REKANBOLA – Keberadaan penyalur khusus atau sub penyalur Bahan Bakar Minyak (BBM) jenis Solar dan Premium memainkan peran penting dalam mempercepat program BBM Satu Harga.

Badan Pengatur Hilir Minyak dan Gas Bumi (BPH Migas) melaporkan, saat ini terdapat 23 sub penyalur di seluruh Indonesia. Selain itu, tengah dipersiapkan juga 2 titik yang siap beroperasi serta 12 titik lainnya yang kini tengah dibangun.

Dalam kunjungan kerja ke Kabupaten Wajo, Sulawesi Selatan pada 23-25 November 2018, Anggota Komite BPH Migas Sumihar Panjaitan menjelaskan, sub penyalur merupakan perwakilan yang memperjualbelikan BBM tertentu dan khusus di daerah yang tak terjamah oleh penyalur utama.

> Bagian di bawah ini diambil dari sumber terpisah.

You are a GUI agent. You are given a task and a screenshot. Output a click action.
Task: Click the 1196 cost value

“Itu adalah perwakilan dari sekelompok konsumen pengguna BBM jenis Solar dan Premium di daerah yang tidak terdapat penyalur. Mereka hanya khusus menyalurkan BBM kepada anggotanya dengan kriteria yang ditetapkan dalam peraturan BPH Migas Nomor 6 Tahun 2015,” paparnya, seperti dikutip Minggu (25/11).

Kabag Hukum dan Humas BPH Migas, Ady Mulyawan Raksanegara mengatakan, pihaknya yang menempatkan peran sub penyalur dalam konteks titip beli. Pihak atau individu yang bertindak sebagai sub penyalur tidak boleh mengambil keuntungan bisnis dalam menjalankan perannya.

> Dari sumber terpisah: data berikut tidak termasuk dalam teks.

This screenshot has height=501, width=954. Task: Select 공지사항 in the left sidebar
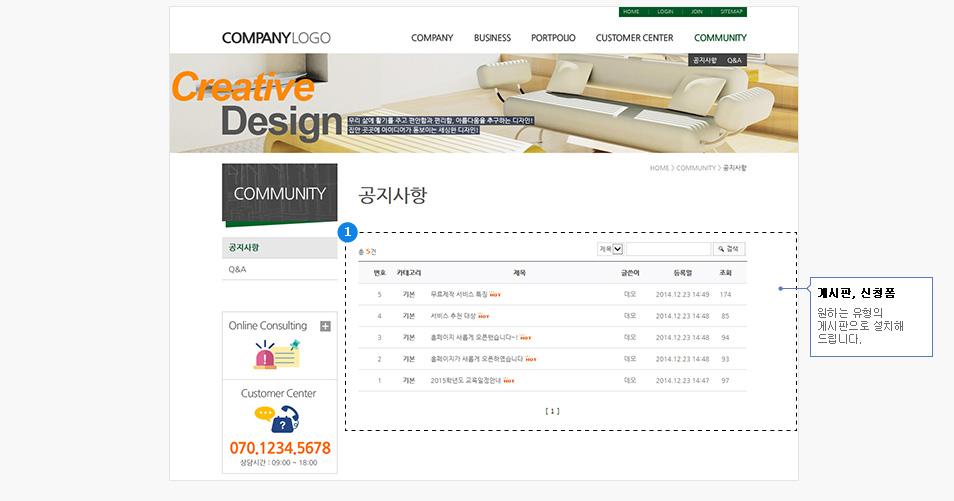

“Ini meminjam ilmu titip beli di ranah perdata. Jadi pihak perwakilan itu tidak boleh mengambil laba dalam menyalurkan BBM kepada mitra sekelompoknya. Dia cuma bisa dapat Rp 500 per liter untuk ongkos angkut,” ujar dia.

Pernyataan itu menggarisbawahi ketentuan tarif angkutan BBM terendah dari agen penyalur ke sub penyalur, yakni Rp 500 per liter untuk angkutan di bawah 20 liter. Untuk angkutan sebanyak 20-35 liter dikenakan biaya Rp 1.000 per liter.

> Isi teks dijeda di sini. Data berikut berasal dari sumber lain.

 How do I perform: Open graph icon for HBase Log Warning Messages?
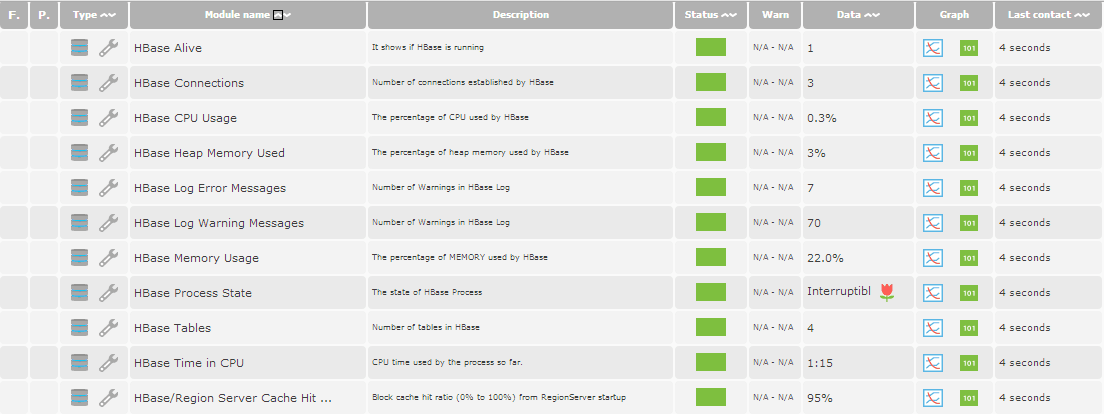(933, 223)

Baca Juga:   Investasi di Yuan Hasilnya Lumayan

Sementara angkutan BBM berjumlah 35-50 liter akan mendapat tarif Rp 1.500 per liter. Sedangkan dengan besaran 50-65 liter bakal dikenai Rp 2.000 per liter.

Adapun beberapa persyaratan untuk menjadi agen sub penyalur, antara lain memiliki kegiatan atau unit usaha, lokasi memenuhi standar keselamatan kerja dan lindungan lingkungan (K3LL), memiliki penyimpanan maksimal 3 ribu liter, dan memiliki alat angkut BBM beserta peralatan penyaluran.

Selain itu, juga wajib memiliki izin lokasi dari pemerintah daerah, berjarak minimal 5 km dari Agen Premium Minyak Solar (APMS)/10 km dari SPBU/atas pertimbangan lain yang dapat dipertanggungjawabkan, serta memiliki data konsumen pengguna yang kebutuhannya telah diverifikasi oleh pemerintah daerah setempat.

Hingga 18 November 2018, tercatat ada sekitar 23 sub penyalur yang tersebar di 6 provinsi, yakni di Maluku Utara, Papua, Sulawesi Selatan, Gorontalo, Kalimantan Barat, dan Maluku. Selanjutnya, 2 sub penyalur siap beroperasi di Maluku Utara, dan tengah dibangun 12 sub penyalur lainnya di Maluku Utara, Sulawesi Utara dan Gorontalo.